#### Input rows
□ □ □

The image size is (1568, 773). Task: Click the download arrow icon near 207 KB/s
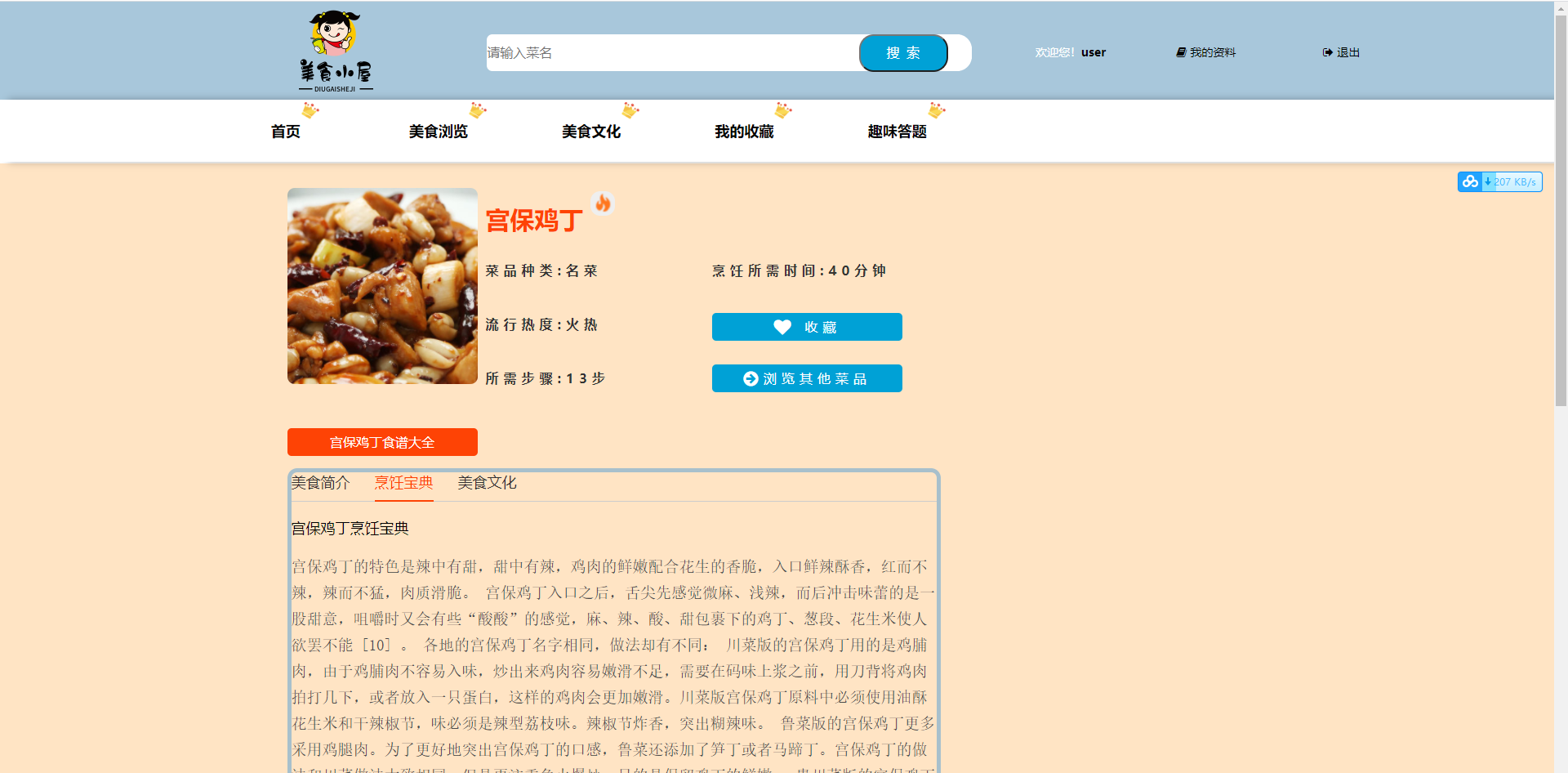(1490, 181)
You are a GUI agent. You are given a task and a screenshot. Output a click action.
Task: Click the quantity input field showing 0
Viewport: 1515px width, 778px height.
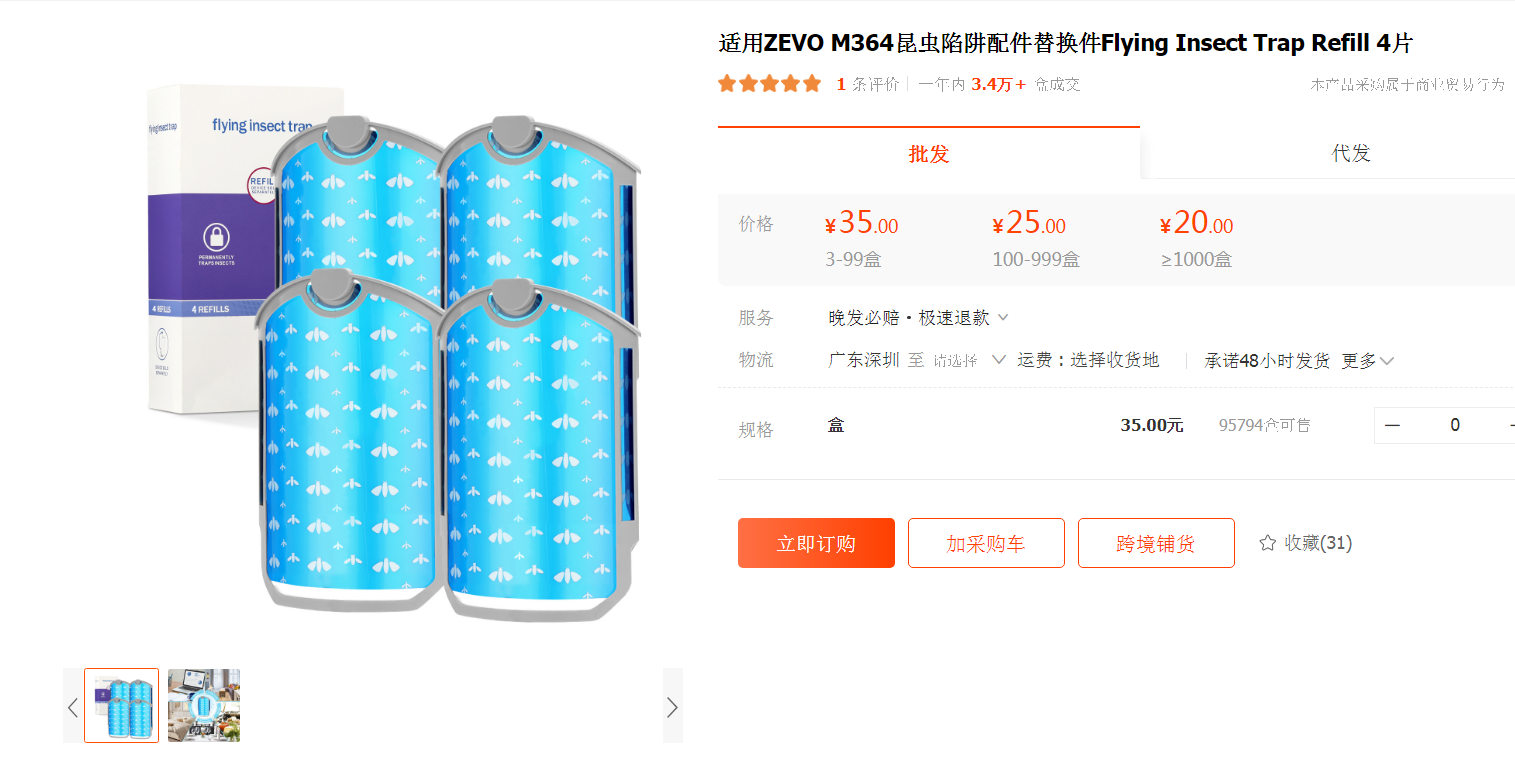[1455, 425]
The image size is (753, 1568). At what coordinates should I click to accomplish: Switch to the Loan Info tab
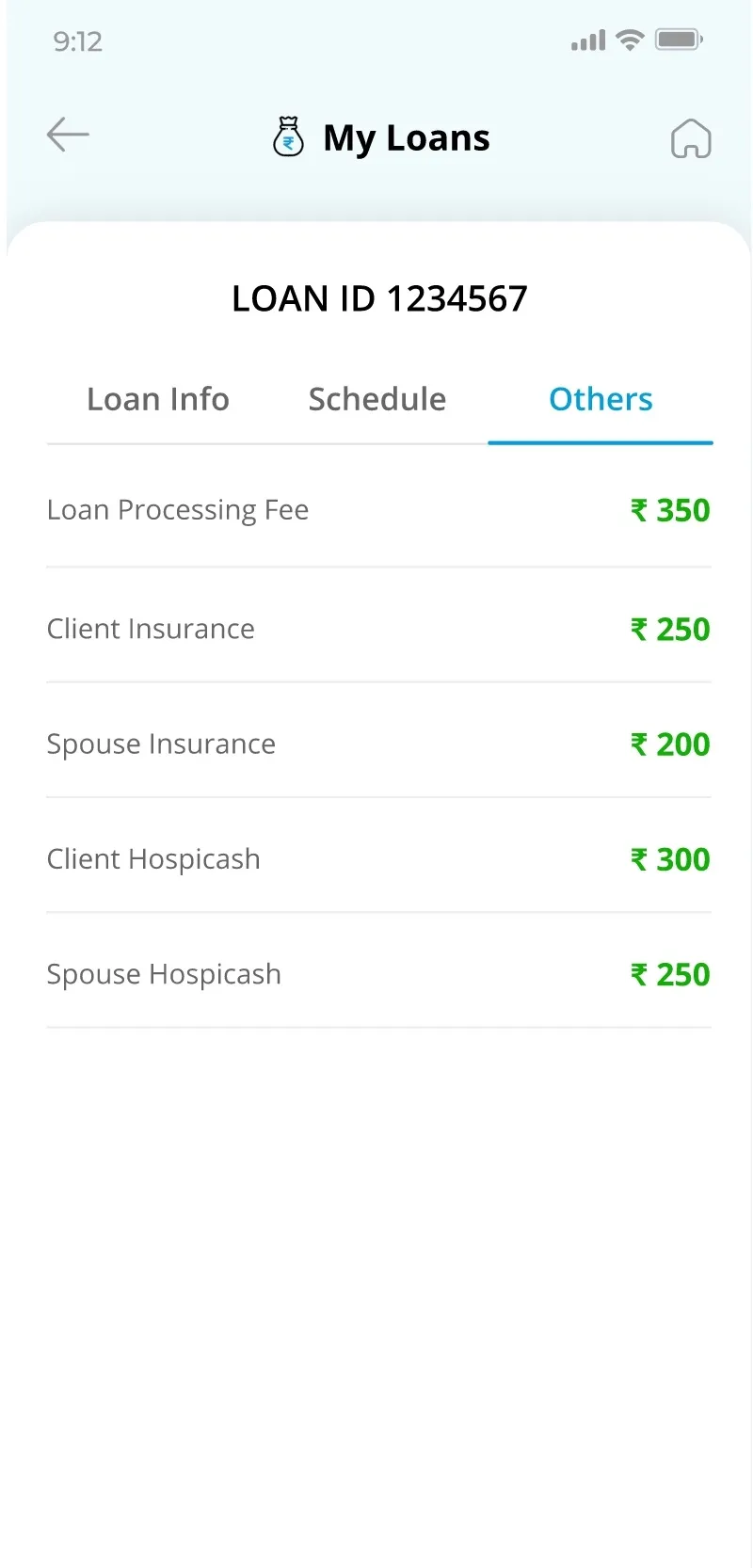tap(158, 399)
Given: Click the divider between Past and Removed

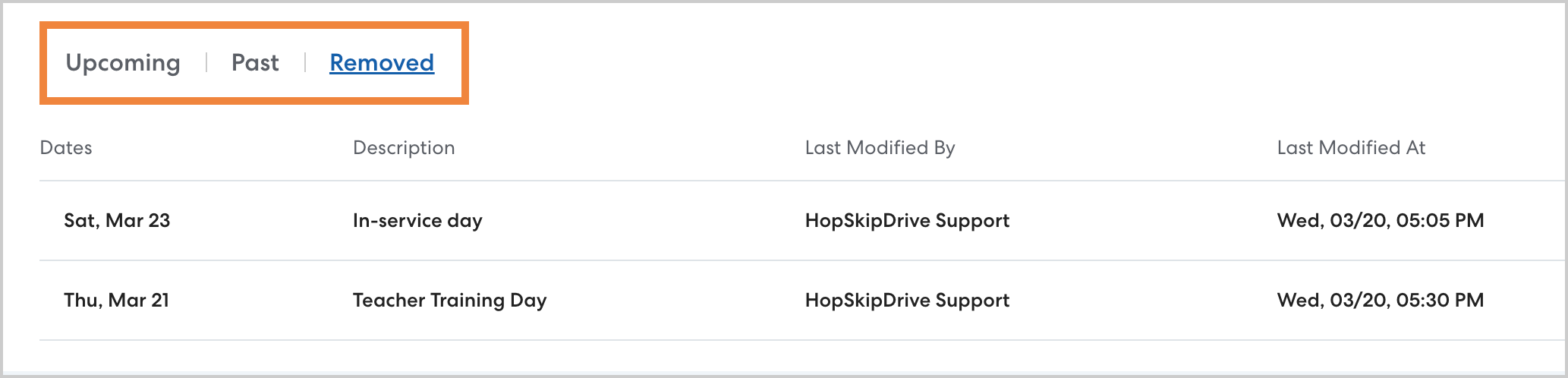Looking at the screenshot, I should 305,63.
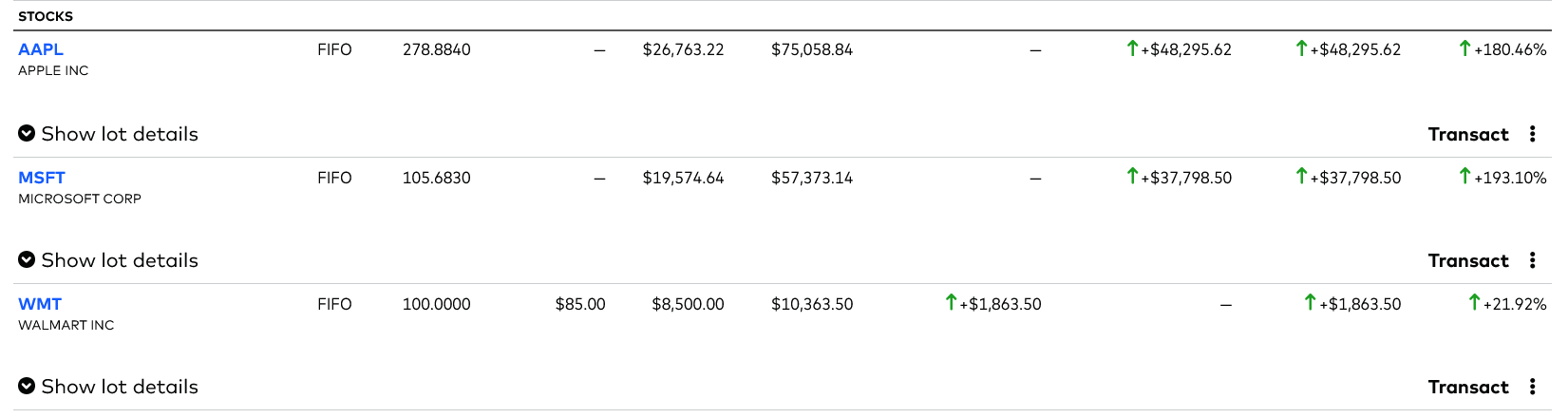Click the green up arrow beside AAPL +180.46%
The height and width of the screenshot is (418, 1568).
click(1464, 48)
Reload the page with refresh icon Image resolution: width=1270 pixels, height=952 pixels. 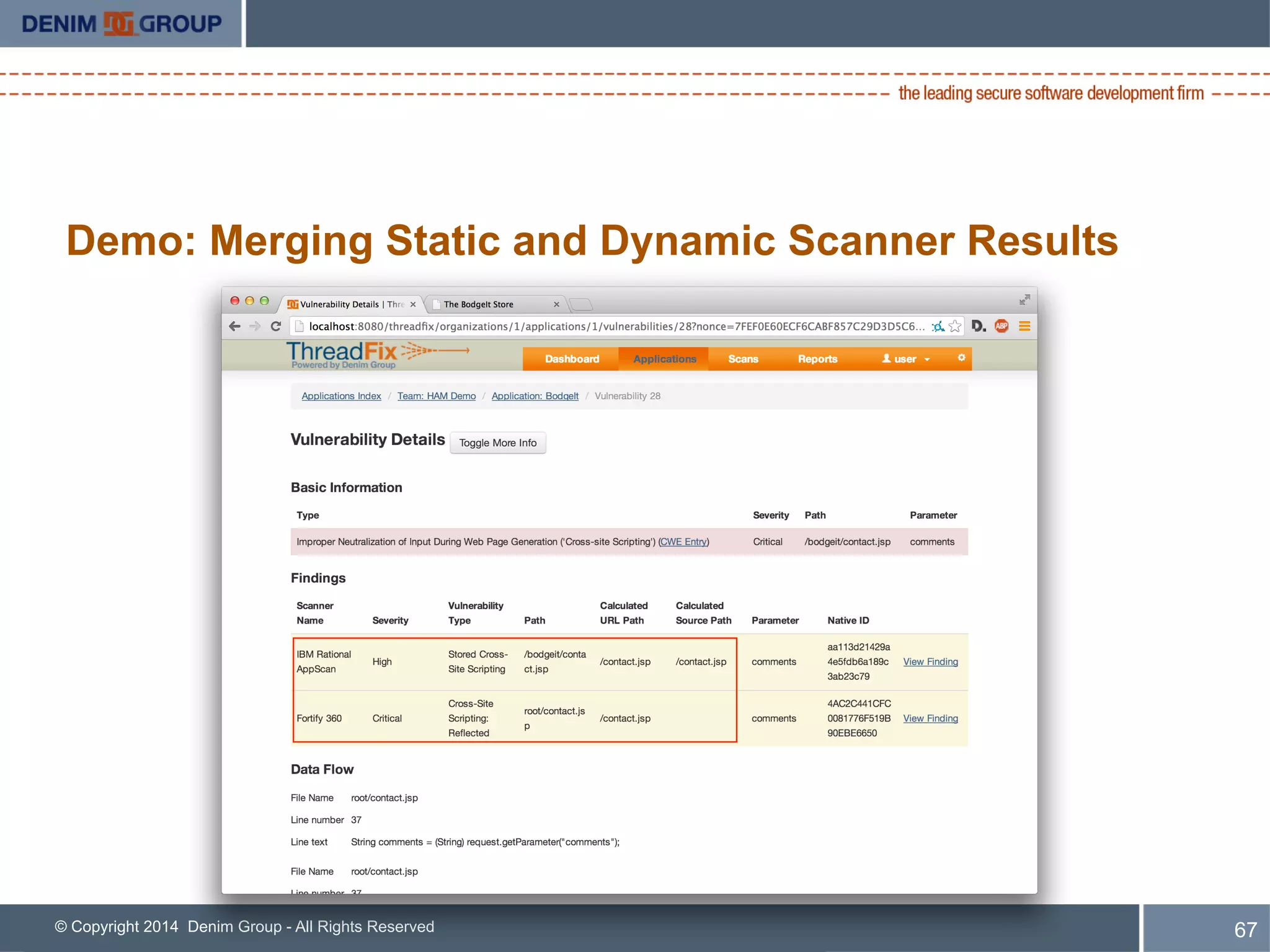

□ □ □

#### Goal
Copy the data above word for word, leaving out the pictures.

#### The reply
The image size is (1568, 773). Task: Click the download arrow icon near 207 KB/s
(1490, 181)
You are a GUI agent. You are given a task and a screenshot. Output a click action.
Task: Click the quantity input field showing 0
Viewport: 1515px width, 778px height.
[1455, 425]
The image size is (753, 1568). At what coordinates should I click to accomplish: Switch to the Loan Info tab
tap(158, 399)
Given: Click the divider between Past and Removed

Looking at the screenshot, I should 305,63.
Click the green up arrow beside AAPL +180.46%
The height and width of the screenshot is (418, 1568).
click(1464, 48)
Reload the page with refresh icon Image resolution: width=1270 pixels, height=952 pixels. 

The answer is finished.